Big congratulations mate, you look awesome, :thumb:


----------



## &lt;JAY_JAY&gt; (Jan 4, 2007)

well done mate you looked great.


----------



## Tinytom (Sep 16, 2005)

As John said, he got a comment last year that he 'had no back' well that certainly has been thrown out of the window now.

Obviously we've learned now what works for John and Im glad to say that we didnt bother with diuretics so he came in absoultely full as a house and tight as hell. We also know he can handle more carbs.

So a little adjustment for the finals but nothing major.

John is a real pleasure to work with, he follows the guidance to the letter and has reaped the results, those who have dieted will know the feeling of 'last minute miracles' which can affect your mind but Im glad to say that John held his nerve and didnt waver from the plan.

Awesome result mate.

John and I are doing a photoshoot at Paul Booths gym on Wednesday which we are both really looking forward to. Since I'll be 4 days depleted by then I'll have to cane a whole bottle of Liquid Fury to look as full as him lol.


----------



## coco (Mar 29, 2007)

look very good in the pics mate

very impressive


----------



## chrisj22 (Mar 22, 2006)

Looking awesome, mate!!

Really pleased for you. You've got great backing with Tom.


----------



## rightyho (Jun 29, 2007)

Pics aren't loading for me but well done anyway Clarkey.

Any guess on how much needs to come off for the finals to be peeled?

I'll have a nosey through the UKBFF site around December time when they finally get them up. Lol. :whistling:


----------



## Marsbar (Nov 10, 2007)

look in very good nick there mate .. lot of detail in your back and your abs are excellent


----------



## pob80 (Jun 28, 2006)

Awsome well done Clarkey ive been slacking and missed a few threads on here been busy are you going to watch any shows before the british mate?


----------



## Tall (Aug 14, 2007)

Great improvement. I can't find your other thread with your previous photos on and your avi has changed - can you do a comparison photo?
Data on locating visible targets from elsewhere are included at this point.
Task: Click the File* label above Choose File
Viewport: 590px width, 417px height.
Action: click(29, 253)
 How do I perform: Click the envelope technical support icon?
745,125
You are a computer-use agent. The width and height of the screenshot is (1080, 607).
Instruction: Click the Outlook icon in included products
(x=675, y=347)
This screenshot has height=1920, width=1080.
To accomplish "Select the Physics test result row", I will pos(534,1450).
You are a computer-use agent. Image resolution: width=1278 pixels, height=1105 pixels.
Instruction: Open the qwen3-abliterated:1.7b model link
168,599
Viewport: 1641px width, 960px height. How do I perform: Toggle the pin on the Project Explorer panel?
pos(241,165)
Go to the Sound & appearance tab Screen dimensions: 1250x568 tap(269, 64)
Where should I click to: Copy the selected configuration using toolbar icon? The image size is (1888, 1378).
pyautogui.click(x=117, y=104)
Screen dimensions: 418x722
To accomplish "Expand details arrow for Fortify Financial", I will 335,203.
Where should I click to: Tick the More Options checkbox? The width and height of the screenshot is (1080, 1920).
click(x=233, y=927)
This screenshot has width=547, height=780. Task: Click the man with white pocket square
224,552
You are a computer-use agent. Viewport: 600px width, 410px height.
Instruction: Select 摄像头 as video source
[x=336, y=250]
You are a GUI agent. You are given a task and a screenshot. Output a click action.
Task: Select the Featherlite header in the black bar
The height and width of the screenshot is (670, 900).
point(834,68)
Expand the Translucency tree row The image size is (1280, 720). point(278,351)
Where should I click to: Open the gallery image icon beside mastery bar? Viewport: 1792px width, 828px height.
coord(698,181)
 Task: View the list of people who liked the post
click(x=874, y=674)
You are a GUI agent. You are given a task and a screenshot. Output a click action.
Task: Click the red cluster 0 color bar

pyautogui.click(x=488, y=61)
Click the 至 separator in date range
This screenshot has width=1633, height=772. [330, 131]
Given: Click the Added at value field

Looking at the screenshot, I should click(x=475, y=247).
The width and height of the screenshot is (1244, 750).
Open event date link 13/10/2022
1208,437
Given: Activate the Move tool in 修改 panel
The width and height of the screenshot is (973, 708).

Back detail looks spot on.


----------



## greg fear (Nov 8, 2007)

well done mate looking really good, and you have such a great attiude

i wish you all the best for your next show go get them


----------



## jjb1 (Jun 28, 2007)

all your muscles really matured much denser looking

well done bro


----------



## clarkey (Feb 11, 2007)

rightyho said:


> Pics aren't loading for me but well done anyway Clarkey.
> 
> Any guess on how much needs to come off for the finals to be peeled?
> 
> I'll have a nosey through the UKBFF site around December time when they finally get them up. Lol. :whistling:


Hi Keith good to hear from you mate. I actually took in alot of sugars after the show from protein bars and also had a big mix grill, apple pie and family size Carbury's wholenut  yesterday I woke up much fuller and tighter especially around the glutes and had visable lines through them. So after talking to Tom we will be taking in more carbs in the carb up before the Brits..back to the diet today 5am cardio done, just staring at turkey and Brocolli my next meal


----------



## clarkey (Feb 11, 2007)

pob80 said:


> Awsome well done Clarkey ive been slacking and missed a few threads on here been busy are you going to watch any shows before the british mate?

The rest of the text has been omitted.